The AMD Opteron processor, based on AMD64 technology with Direct Connect Architecture, made history as the industry’s first demonstration of a multi-core, x86 processor. Direct Connect Architecture connects multiple processors, the memory controller and the I/O directly to the central processor unit, helping to eliminate the bottlenecks inherent in a front-side bus. The AMD Opteron processor currently provides industry-leading performance-per-watt, a position AMD plans to extend with the launch of dual-core AMD Opteron processors in mid-2005.
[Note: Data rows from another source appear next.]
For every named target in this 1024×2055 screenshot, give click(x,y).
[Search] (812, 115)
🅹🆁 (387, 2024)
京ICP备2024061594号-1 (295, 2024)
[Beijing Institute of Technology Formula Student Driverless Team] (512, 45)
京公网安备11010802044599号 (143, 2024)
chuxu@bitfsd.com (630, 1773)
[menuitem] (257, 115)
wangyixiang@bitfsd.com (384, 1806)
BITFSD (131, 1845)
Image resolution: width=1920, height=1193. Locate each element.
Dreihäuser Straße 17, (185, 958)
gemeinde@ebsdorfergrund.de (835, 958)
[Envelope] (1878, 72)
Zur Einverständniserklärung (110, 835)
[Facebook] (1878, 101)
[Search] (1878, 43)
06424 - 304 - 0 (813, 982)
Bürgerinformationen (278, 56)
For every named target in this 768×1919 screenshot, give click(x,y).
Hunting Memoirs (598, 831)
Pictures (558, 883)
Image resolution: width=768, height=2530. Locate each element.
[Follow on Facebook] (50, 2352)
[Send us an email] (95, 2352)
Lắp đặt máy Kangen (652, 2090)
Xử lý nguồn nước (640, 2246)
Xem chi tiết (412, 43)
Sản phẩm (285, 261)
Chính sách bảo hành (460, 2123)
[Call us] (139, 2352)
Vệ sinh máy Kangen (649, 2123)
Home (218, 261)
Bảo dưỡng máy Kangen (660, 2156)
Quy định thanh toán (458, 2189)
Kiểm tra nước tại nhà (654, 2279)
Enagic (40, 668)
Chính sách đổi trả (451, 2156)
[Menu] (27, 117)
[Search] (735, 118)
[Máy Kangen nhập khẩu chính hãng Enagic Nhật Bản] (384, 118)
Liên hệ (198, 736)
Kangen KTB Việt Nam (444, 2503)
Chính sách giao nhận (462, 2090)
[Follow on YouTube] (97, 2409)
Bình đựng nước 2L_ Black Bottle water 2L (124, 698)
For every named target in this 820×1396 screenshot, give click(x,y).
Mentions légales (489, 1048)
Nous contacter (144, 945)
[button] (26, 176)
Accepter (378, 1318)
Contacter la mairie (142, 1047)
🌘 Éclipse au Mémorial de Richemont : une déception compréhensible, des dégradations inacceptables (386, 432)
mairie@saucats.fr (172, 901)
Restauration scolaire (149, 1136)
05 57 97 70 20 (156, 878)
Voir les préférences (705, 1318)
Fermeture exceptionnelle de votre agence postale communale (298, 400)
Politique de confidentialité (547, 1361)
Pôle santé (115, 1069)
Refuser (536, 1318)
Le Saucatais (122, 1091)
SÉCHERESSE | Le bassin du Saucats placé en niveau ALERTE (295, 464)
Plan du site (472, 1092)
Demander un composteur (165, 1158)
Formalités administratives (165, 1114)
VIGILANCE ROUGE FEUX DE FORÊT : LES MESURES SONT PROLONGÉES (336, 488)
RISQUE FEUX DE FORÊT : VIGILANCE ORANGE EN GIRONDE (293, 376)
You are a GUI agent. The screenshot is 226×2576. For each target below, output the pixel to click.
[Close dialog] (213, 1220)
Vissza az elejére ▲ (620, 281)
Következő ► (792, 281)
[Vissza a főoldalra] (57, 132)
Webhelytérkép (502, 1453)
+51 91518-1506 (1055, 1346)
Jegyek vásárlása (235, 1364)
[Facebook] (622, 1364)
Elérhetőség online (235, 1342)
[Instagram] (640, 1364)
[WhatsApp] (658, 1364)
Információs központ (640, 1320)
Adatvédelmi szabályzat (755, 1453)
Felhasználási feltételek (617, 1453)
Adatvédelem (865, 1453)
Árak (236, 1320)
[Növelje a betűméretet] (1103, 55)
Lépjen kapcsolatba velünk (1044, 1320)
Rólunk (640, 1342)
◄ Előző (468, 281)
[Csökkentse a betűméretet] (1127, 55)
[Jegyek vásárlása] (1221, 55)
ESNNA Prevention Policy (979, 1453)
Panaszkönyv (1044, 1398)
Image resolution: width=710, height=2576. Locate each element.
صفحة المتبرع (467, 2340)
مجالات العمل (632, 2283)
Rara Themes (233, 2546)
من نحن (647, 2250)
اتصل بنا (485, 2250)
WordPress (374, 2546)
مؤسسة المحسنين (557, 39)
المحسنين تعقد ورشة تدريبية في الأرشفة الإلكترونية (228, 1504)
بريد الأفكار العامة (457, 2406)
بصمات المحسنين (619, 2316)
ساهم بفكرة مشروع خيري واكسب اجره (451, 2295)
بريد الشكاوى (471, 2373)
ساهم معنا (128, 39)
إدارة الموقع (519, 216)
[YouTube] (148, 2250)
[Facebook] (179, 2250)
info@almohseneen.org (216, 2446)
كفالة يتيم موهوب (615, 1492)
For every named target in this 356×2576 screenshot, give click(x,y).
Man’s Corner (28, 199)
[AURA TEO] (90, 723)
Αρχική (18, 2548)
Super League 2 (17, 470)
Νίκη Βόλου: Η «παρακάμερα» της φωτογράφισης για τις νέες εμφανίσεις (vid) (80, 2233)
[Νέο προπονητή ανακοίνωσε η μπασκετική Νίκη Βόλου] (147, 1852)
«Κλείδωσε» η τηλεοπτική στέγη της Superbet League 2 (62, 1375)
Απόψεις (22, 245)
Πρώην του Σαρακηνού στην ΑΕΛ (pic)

AMD (NYSE:AMD) designs and produces innovative microprocessors, Flash memory devices and low-power processor solutions for the computer, communications and consumer electronics industries. AMD is dedicated to delivering standards-based, customer-focused solutions for technology users, ranging from enterprises and governments to individual consumers. For more information visit www.amd.com
This release contains forward-looking statements, which are made pursuant to the safe harbor provisions of the U.S. Private Securities Litigation Reform Act of 1995. Forward-looking statements are generally preceded by words such as “plans,” “expects,” “believes,” “anticipates” or “intends.” Investors are cautioned that all forward-looking statements in this release involve risks and uncertainties that could cause actual results to differ materially from current expectations. Risks include the possibility that the company will not achieve its current product introduction schedules for its upcoming dual-core AMD64 processors, and that customer adoption and infrastructure support of dual-core AMD64 processors will not occur as expected. We urge investors to review in detail the risks and uncertainties in the company’s Securities and Exchange Commission filings, including but not limited to the Annual Report on Form 10-K for the year ended December 28, 2003, and the Quarterly Report on Form 10-Q for the quarter ended September 26, 2004.
AMD, the AMD Arrow logo, AMD Opteron and combinations thereof, are trademarks of Advanced Micro Devices, Inc. PCI Express is a trademark of PCI-SIG. Other names are for informational purposes only and may be trademarks of their respective owners.